_Brief_:
Set down each entry below exactly as written, keeping the pictures out.

++++++++

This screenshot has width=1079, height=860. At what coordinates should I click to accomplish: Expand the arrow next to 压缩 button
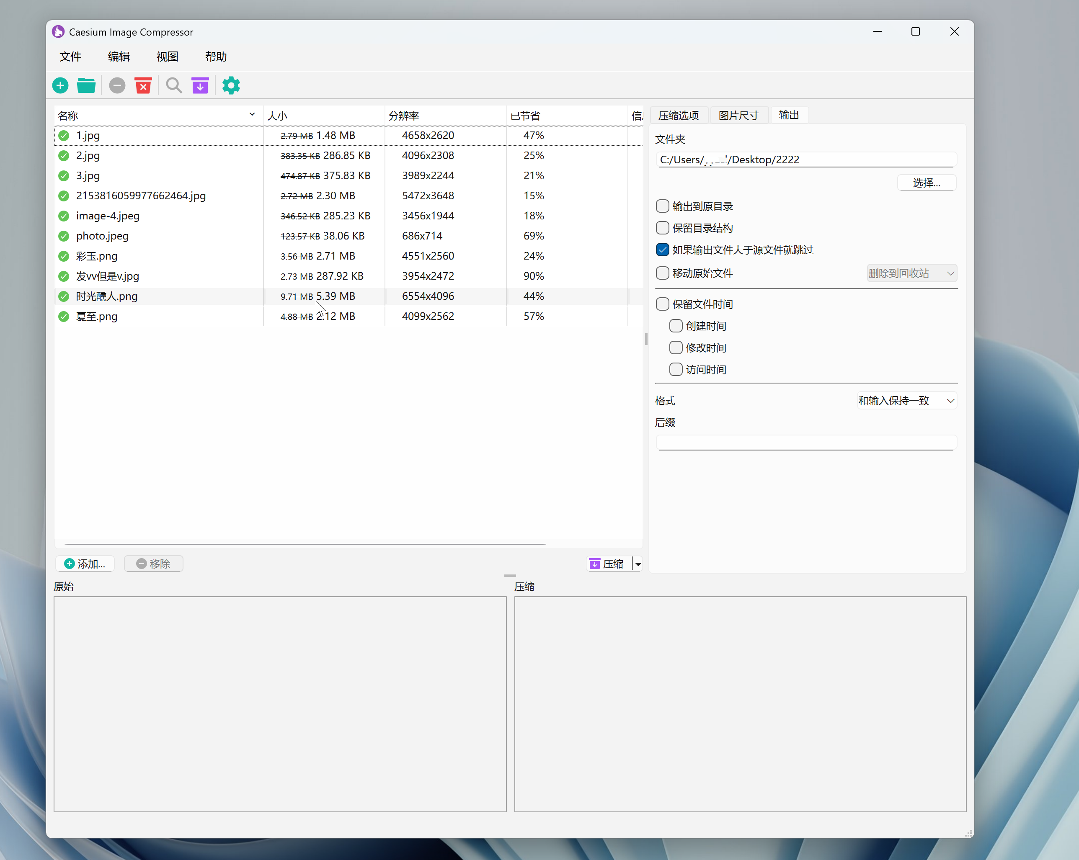coord(638,564)
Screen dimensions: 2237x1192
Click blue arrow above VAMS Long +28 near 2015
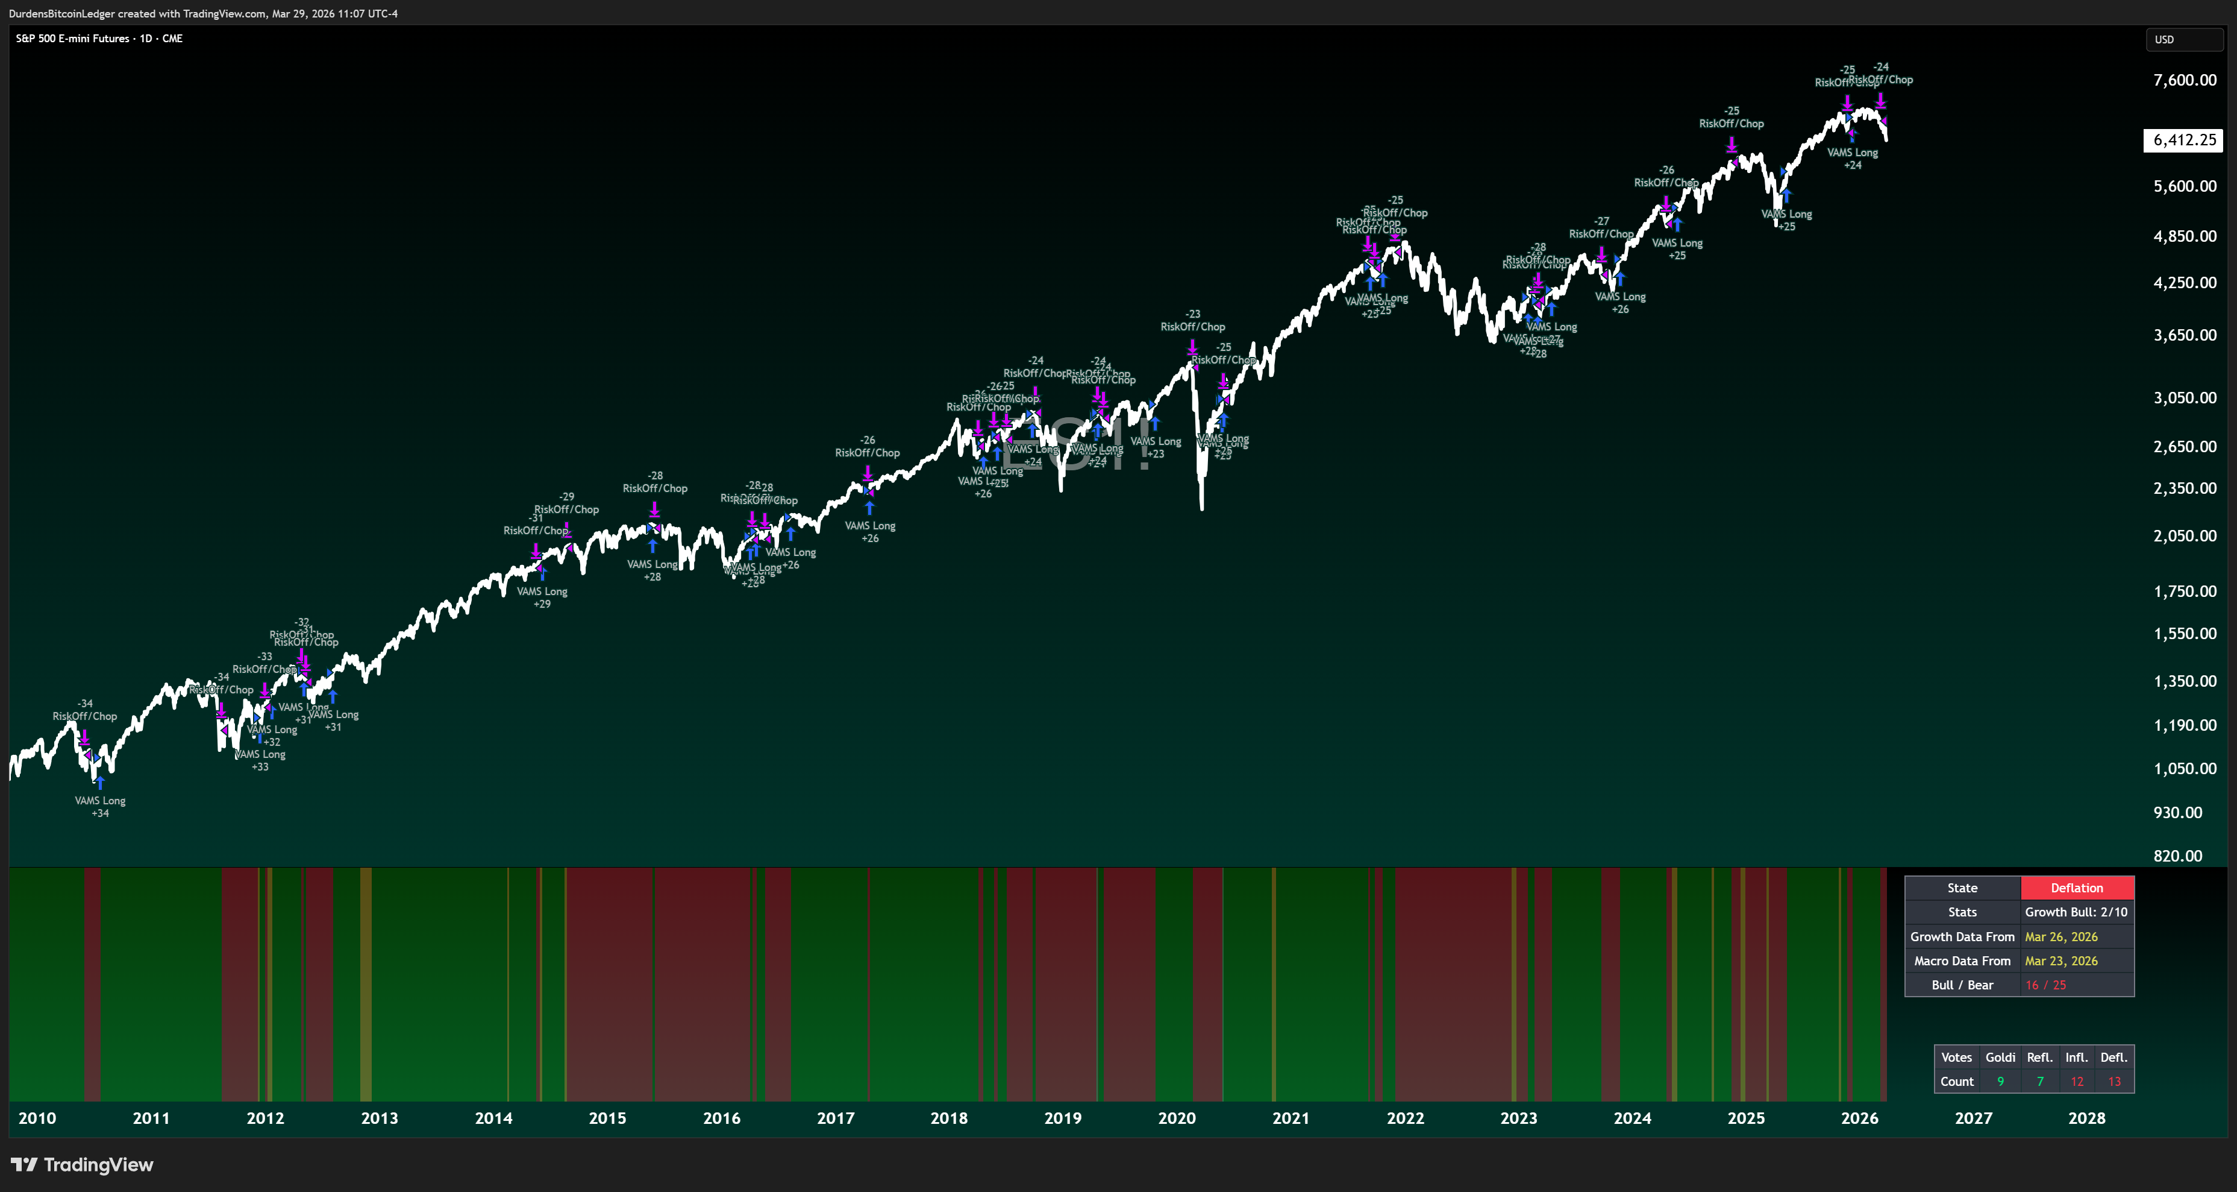652,546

++++++++

_Output for this exercise_:
This screenshot has width=1079, height=860. At what coordinates should I click to accomplish: Expand the arrow next to 压缩 button
coord(638,564)
Screen dimensions: 2237x1192
Click blue arrow above VAMS Long +28 near 2015
652,546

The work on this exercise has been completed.